Chef Trillis Rollins' famous Peach Cobbler is served at Peach's Restaurant.

Chef Trillis Rollins’ famous Peach Cobbler is served at Peach’s Restaurant.

Alex Wroblewski/For Sun-Time

For the Marisol collaboration, which runs from August to October, salmon and grits croquettes, a bestseller and menu item since Peach’s opened, and peach cobbler will be featured.

For Rollins, Marisol’s collaboration goes beyond the exposure it can bring to South Side restaurants.

Salmon croquettes and grits are served at Peach restaurant.

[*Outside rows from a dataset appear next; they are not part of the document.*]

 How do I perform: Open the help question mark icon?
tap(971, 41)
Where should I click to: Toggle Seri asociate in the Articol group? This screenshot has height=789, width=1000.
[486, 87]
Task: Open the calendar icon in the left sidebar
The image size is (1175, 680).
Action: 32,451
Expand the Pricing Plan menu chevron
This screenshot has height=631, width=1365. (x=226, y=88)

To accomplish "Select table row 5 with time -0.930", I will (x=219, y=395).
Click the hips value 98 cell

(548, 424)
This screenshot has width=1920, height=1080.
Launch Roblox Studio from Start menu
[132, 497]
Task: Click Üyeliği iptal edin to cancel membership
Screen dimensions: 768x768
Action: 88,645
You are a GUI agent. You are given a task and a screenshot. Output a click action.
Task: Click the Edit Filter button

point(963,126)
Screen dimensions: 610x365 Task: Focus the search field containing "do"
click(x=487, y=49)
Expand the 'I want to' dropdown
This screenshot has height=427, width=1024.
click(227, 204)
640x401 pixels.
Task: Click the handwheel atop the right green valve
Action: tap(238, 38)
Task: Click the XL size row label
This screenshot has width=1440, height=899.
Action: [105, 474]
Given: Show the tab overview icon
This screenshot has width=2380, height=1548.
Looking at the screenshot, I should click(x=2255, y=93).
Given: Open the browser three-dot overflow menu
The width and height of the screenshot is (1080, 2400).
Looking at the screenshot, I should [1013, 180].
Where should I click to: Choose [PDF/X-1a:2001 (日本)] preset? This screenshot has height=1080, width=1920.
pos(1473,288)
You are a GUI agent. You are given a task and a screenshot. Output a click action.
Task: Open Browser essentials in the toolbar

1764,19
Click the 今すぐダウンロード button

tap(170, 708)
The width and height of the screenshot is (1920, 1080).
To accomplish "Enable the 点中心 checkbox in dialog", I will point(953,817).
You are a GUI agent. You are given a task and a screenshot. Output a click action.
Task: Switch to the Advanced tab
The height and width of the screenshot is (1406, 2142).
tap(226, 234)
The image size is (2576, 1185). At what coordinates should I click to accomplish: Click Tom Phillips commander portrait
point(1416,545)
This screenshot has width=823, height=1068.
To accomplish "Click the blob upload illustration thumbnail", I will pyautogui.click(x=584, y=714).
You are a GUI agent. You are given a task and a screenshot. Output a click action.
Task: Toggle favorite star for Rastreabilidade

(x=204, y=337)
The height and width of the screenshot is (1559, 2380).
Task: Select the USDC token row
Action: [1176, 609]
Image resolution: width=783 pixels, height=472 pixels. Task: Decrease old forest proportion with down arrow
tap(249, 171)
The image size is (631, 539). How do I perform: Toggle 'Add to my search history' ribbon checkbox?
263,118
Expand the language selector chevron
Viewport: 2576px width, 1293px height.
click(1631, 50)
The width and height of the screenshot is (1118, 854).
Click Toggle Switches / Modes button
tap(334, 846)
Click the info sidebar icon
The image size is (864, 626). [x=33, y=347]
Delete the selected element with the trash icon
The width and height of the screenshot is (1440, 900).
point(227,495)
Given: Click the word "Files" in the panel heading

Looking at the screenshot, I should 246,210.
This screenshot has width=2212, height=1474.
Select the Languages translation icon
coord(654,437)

Salmon croquettes and grits are served at Peach restaurant.

Alex Wroblewski/For Sun-Time

“I’m an artist at heart,” says Rollins, who has a degree in graphic design. “This collaboration is the perfect opportunity to bring together the two worlds that have driven me as a person.”

In Lincoln Park Bocadillo Marketthe third restaurant in the series, various cultures come together to create a unique cuisine.

“I love the way he connects the history and intersection of races and food culture in Spain with South America,” says Hammel of Bocadillo Chef James Martin. “He sees both as dialectics and then he weaves his own personal story into them.”

Bocadillo chef James Martin pictured at the restaurant in Lincoln Park.

Bocadillo Market chef James Martin pictured at the restaurant in Lincoln Park.

Starting in November, Marisol will be offering Bocadillo’s signature dishes: pumpkin tempura flower and Spanish sobrassada layered with avocado coulis, rosemary honey, crostini and goat cheese sobrassada shake.

Spanish chorizo ​​and pumpkin blossom add a balanced layer of flavor and texture that some people will find familiar, says Martin, but also offer a great culinary entry point for others who may be enjoying Spanish cuisine beyond tapas or paella for the first time. .”

Chef James Martin's tempura pumpkin blossom and Spanish sobrassada with avocado coulis at Bocadillo Market will be on the menu this fall at Marisol at MCA.

Chef James Martin’s tempura pumpkin blossom and Spanish sobrassada with avocado coulis at Bocadillo Market will be on the menu this fall at Marisol at MCA.

For the past few years, Martin has partnered with Hammel’s nonprofit Pilot Light, a local nonprofit that brings food education to Chicago schools.

“Being part of the dining experience at an institution like MCA adds to the cultural experience that everyone should have while enjoying food,” says Martin of his upcoming collaboration.

Of the various restaurant pop-ups happening in Chicago, Hammel says, “One of the things that has come out of this pandemic is the energy to put together things that are accidental or fun.

“Over the past few years, we’ve been looking for ways to connect more in real life.”